[Stored data]
=== Section Start ===
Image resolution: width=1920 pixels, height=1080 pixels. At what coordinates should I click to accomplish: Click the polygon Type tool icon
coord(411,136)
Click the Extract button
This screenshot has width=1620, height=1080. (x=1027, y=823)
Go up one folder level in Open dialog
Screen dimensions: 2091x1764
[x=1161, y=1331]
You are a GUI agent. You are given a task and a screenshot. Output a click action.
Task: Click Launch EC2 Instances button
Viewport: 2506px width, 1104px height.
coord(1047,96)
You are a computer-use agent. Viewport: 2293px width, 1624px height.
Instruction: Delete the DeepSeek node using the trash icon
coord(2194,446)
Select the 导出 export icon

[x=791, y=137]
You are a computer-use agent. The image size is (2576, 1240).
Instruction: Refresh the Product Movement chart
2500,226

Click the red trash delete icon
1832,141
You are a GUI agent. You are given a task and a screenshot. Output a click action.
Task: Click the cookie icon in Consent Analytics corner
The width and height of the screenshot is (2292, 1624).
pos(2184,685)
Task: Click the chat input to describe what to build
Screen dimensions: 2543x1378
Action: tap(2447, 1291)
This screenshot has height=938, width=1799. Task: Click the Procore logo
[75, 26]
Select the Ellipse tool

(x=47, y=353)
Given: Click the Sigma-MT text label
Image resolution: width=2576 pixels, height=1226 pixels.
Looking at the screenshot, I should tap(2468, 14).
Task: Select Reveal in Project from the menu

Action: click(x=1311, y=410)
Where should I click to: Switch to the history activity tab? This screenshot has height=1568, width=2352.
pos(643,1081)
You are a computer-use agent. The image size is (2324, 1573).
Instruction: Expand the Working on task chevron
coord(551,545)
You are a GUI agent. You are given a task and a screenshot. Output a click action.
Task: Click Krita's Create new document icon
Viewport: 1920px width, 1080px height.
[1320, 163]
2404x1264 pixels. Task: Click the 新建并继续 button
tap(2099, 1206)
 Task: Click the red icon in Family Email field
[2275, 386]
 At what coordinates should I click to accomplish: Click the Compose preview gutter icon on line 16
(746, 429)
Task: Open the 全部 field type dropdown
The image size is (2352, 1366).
=== Section End ===
**Work instructions**
Your reply should be a verbatim retyping of the lines from the one that holds "Task: Click the red" through the last line of the entries.

**Reply**
 Task: Click the red icon in Family Email field
[2275, 386]
 At what coordinates should I click to accomplish: Click the Compose preview gutter icon on line 16
(746, 429)
Task: Open the 全部 field type dropdown
The image size is (2352, 1366).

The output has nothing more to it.